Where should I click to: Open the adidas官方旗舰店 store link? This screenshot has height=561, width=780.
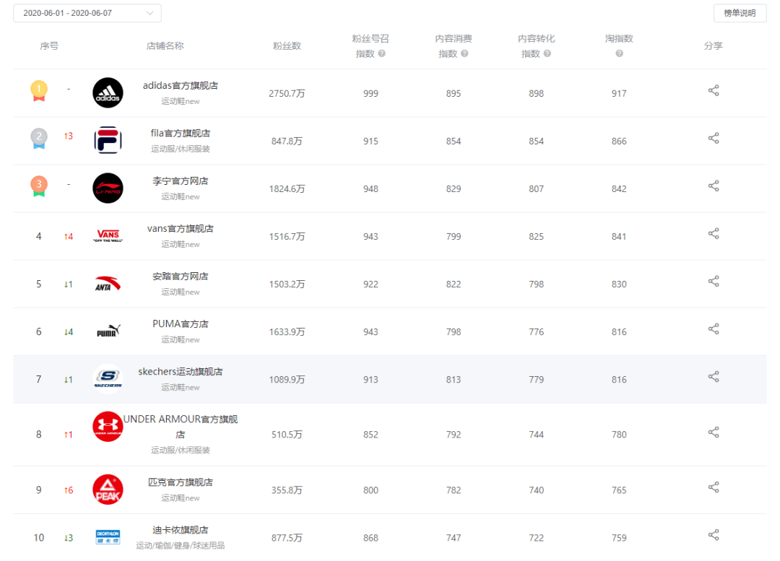(x=180, y=85)
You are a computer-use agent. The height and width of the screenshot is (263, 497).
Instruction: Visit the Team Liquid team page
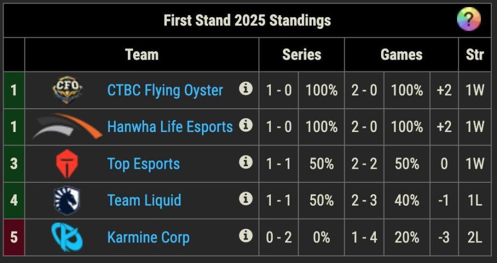coord(144,200)
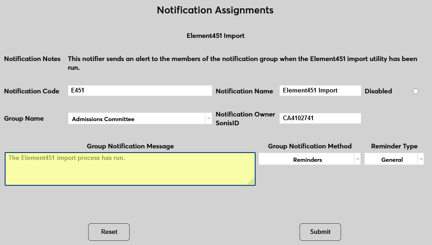Select the Element451 Import subheading

[x=216, y=36]
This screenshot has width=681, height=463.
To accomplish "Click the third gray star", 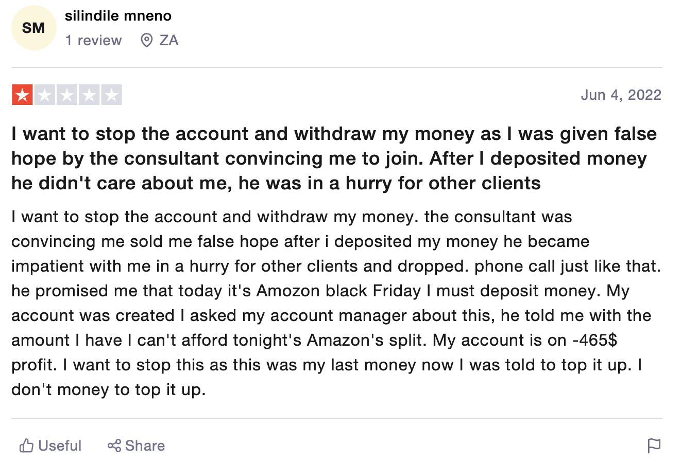I will 67,95.
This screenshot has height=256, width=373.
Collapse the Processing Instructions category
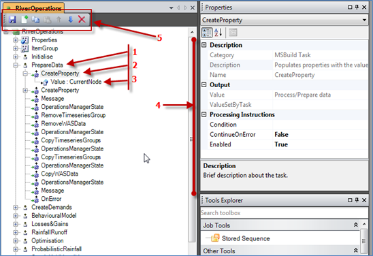click(204, 114)
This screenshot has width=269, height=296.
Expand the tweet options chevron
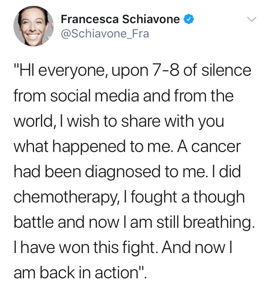pos(252,19)
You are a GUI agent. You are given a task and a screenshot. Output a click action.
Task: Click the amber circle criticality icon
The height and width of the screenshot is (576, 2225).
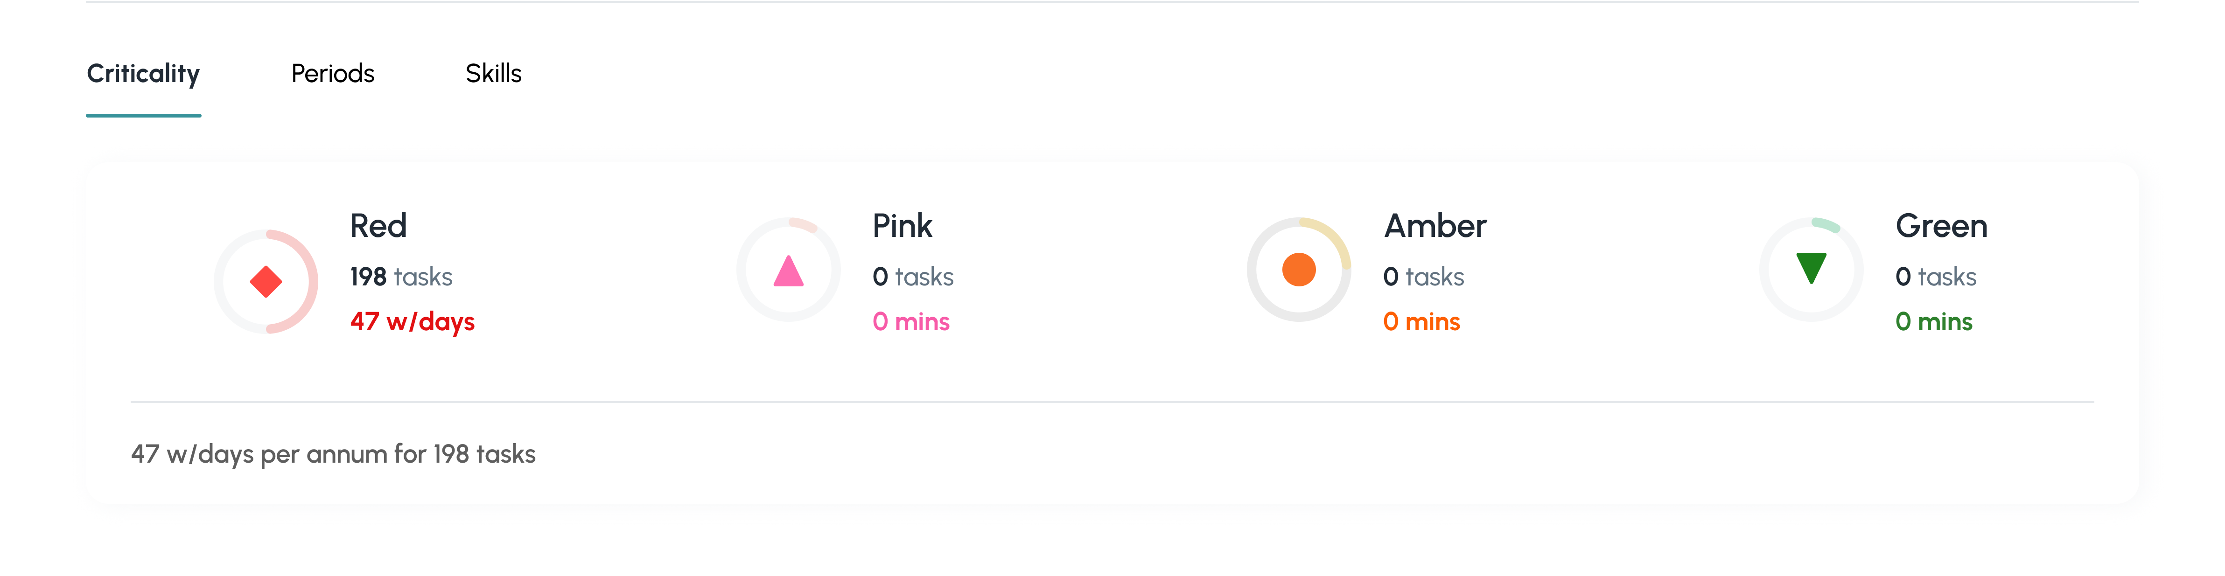pos(1298,269)
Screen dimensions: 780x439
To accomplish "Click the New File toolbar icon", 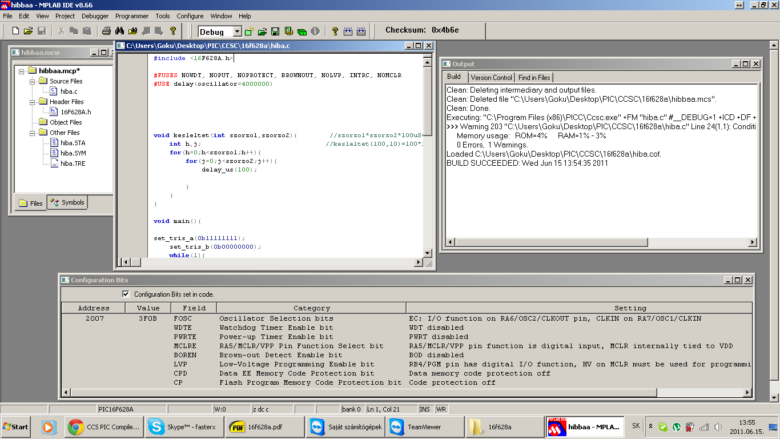I will point(16,31).
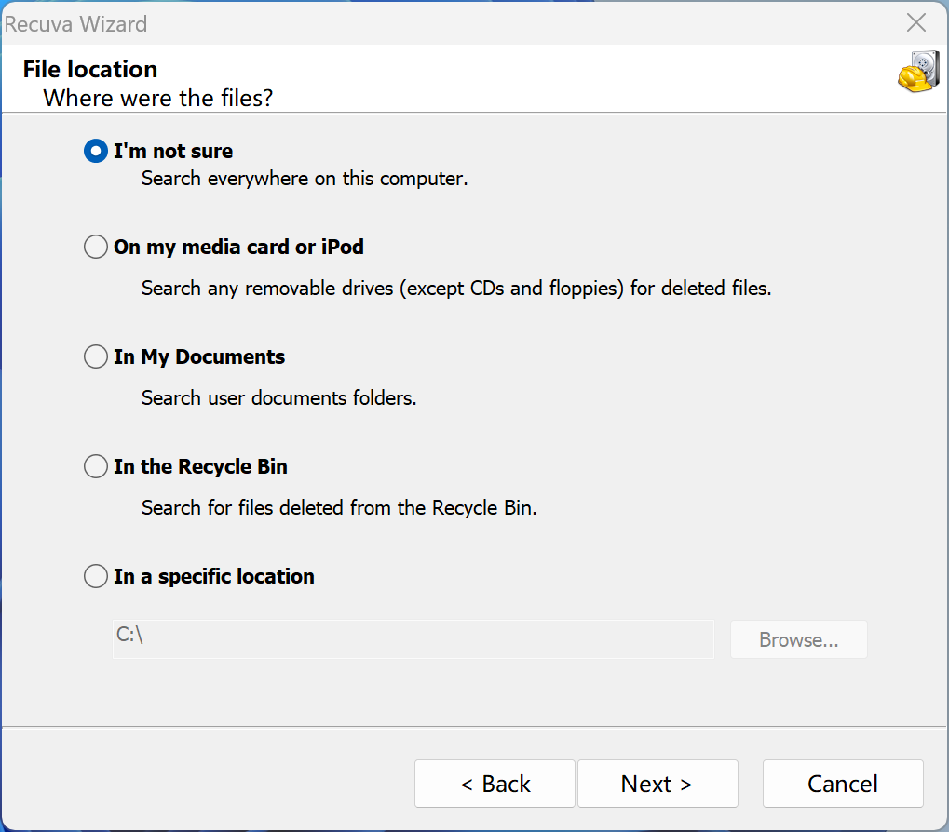Click the "Search user documents folders" description
Image resolution: width=949 pixels, height=832 pixels.
coord(278,397)
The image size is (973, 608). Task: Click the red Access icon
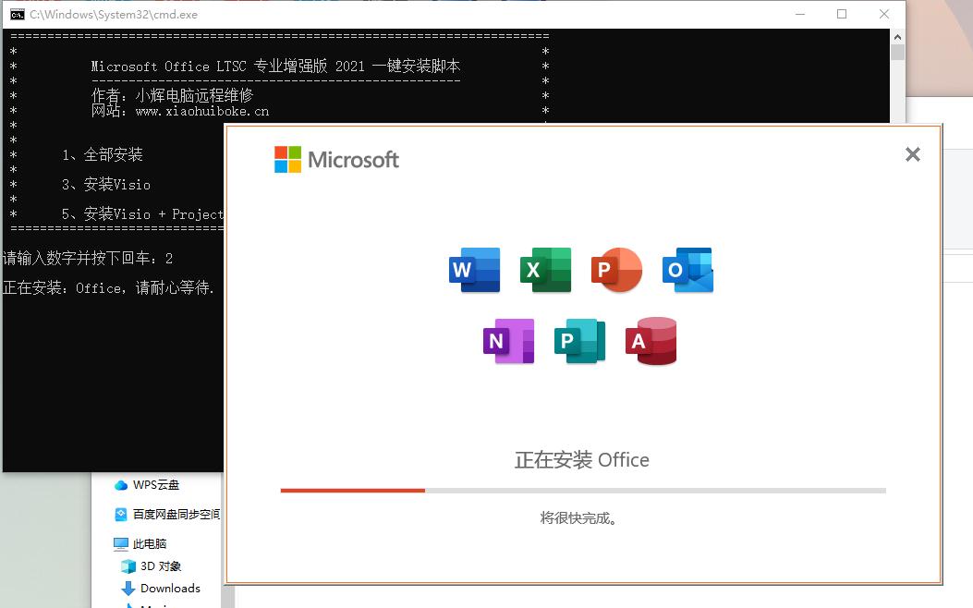[651, 341]
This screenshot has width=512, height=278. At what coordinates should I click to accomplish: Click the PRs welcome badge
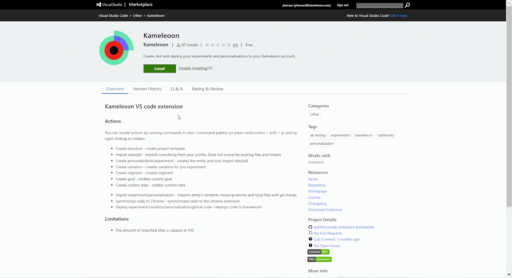(x=319, y=259)
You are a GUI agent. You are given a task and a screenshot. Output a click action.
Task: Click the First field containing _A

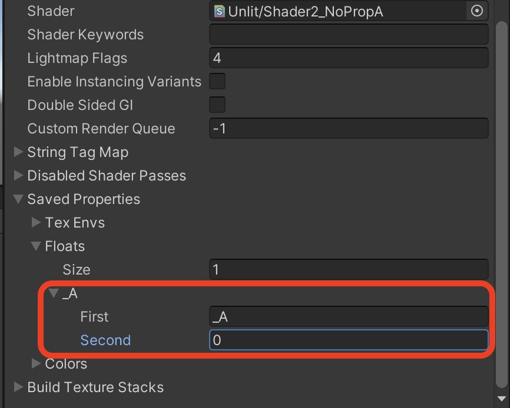(x=349, y=316)
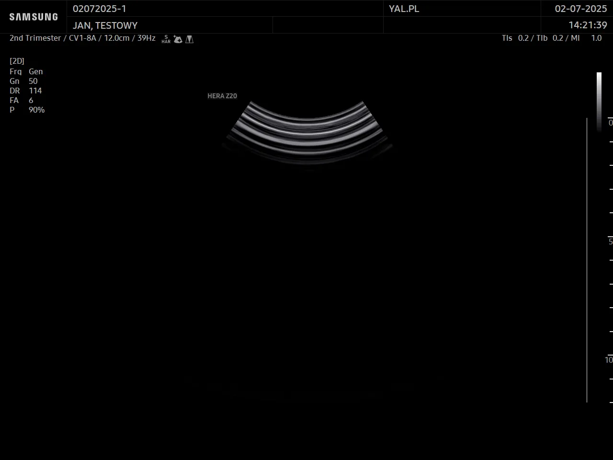Screen dimensions: 613x460
Task: Click the 10 cm depth scale marker
Action: [x=608, y=359]
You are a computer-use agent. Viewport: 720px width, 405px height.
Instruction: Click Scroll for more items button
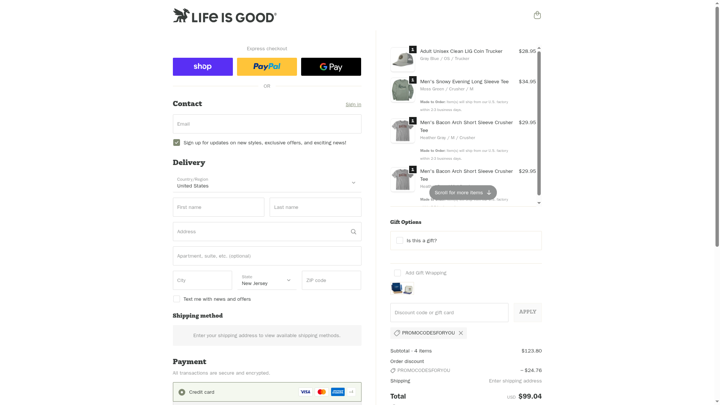[x=463, y=193]
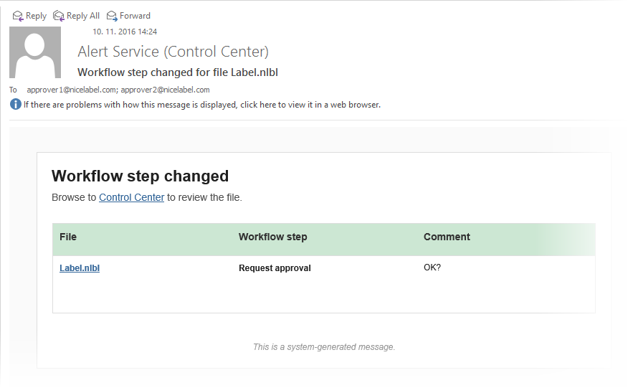The width and height of the screenshot is (628, 388).
Task: Choose the Reply All text label
Action: pos(83,16)
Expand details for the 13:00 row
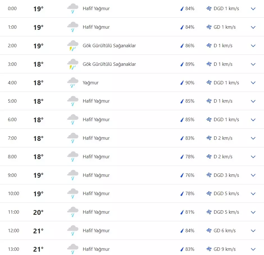This screenshot has height=255, width=264. click(x=253, y=249)
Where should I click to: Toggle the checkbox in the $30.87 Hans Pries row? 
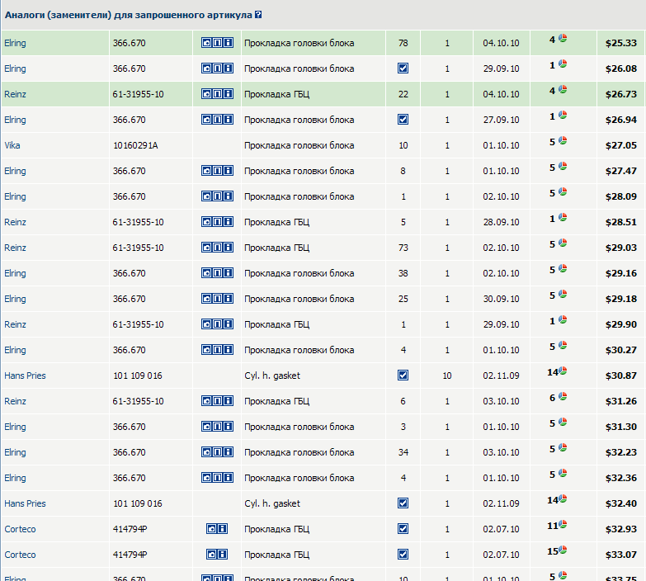coord(403,376)
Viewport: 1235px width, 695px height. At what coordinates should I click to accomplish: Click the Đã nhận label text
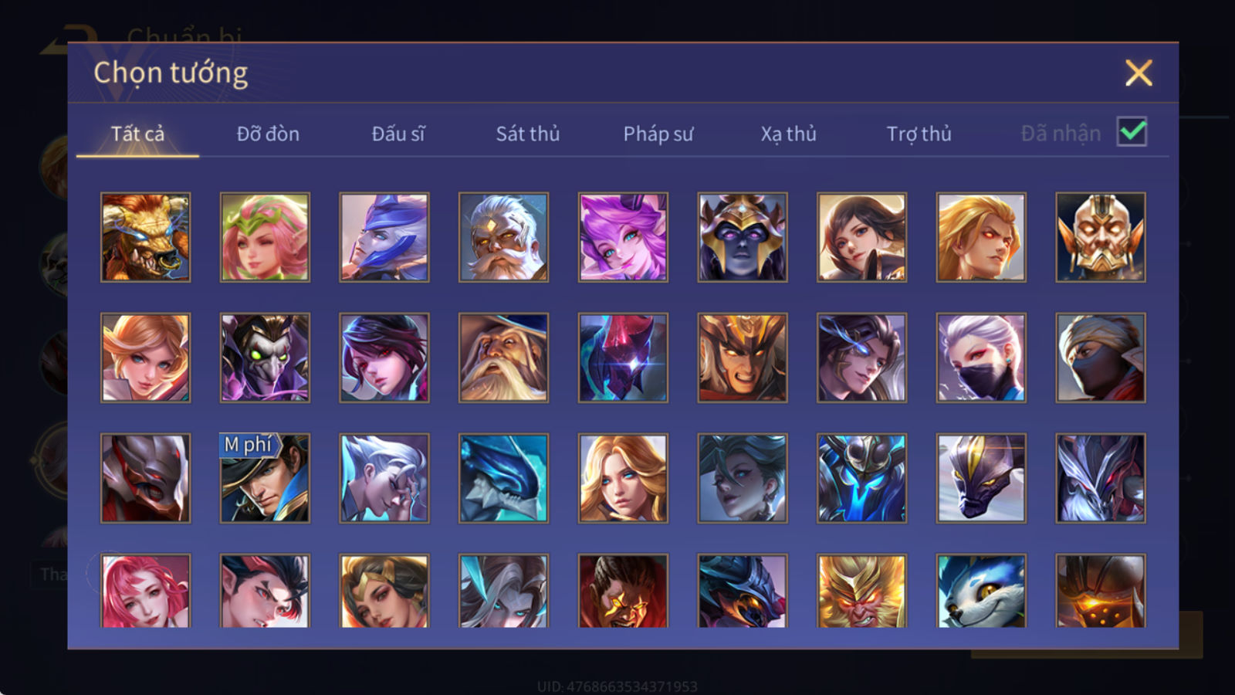[x=1061, y=134]

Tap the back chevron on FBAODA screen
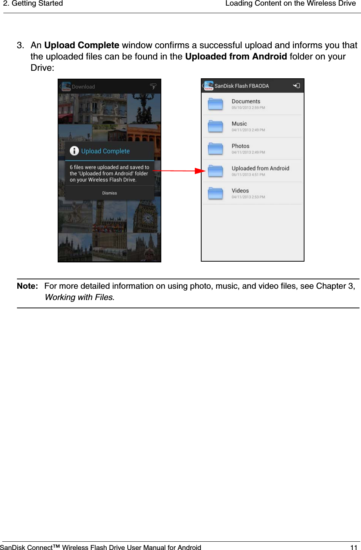click(203, 85)
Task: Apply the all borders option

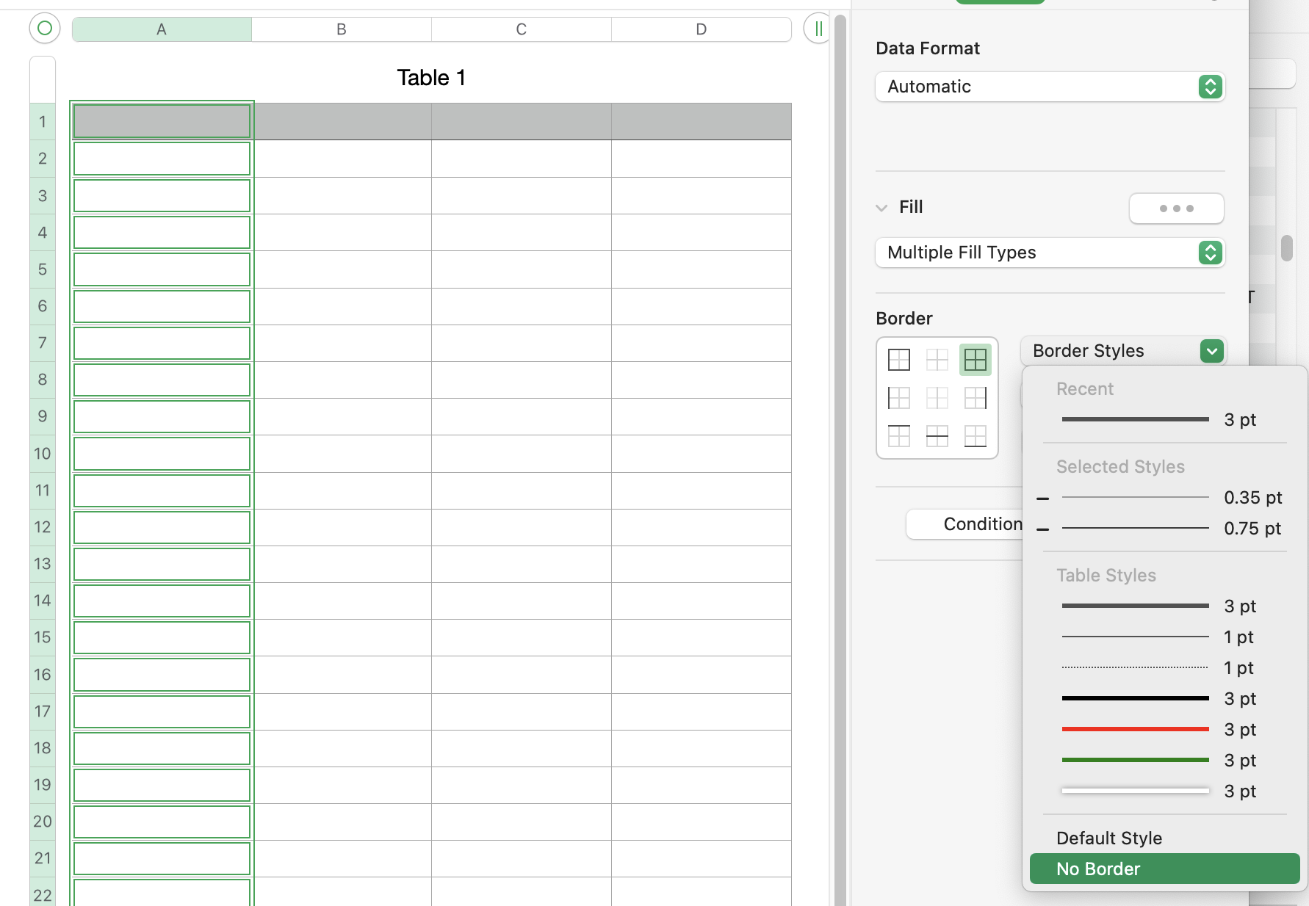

════════════════════

== Exercise aim ==
Copy out the items exactly, from the line containing "This screenshot has height=256, width=373." down to the line containing "pos(1298,269)", both included, leaving out the pictures.

== Expected answer ==
This screenshot has height=256, width=373.
Collapse the Processing Instructions category
click(204, 114)
This screenshot has width=269, height=296.
Expand the tweet options chevron
pos(252,19)
You are a GUI agent. You are given a task and a screenshot. Output a click action.
Task: Click the amber circle criticality icon
The height and width of the screenshot is (576, 2225).
pos(1298,269)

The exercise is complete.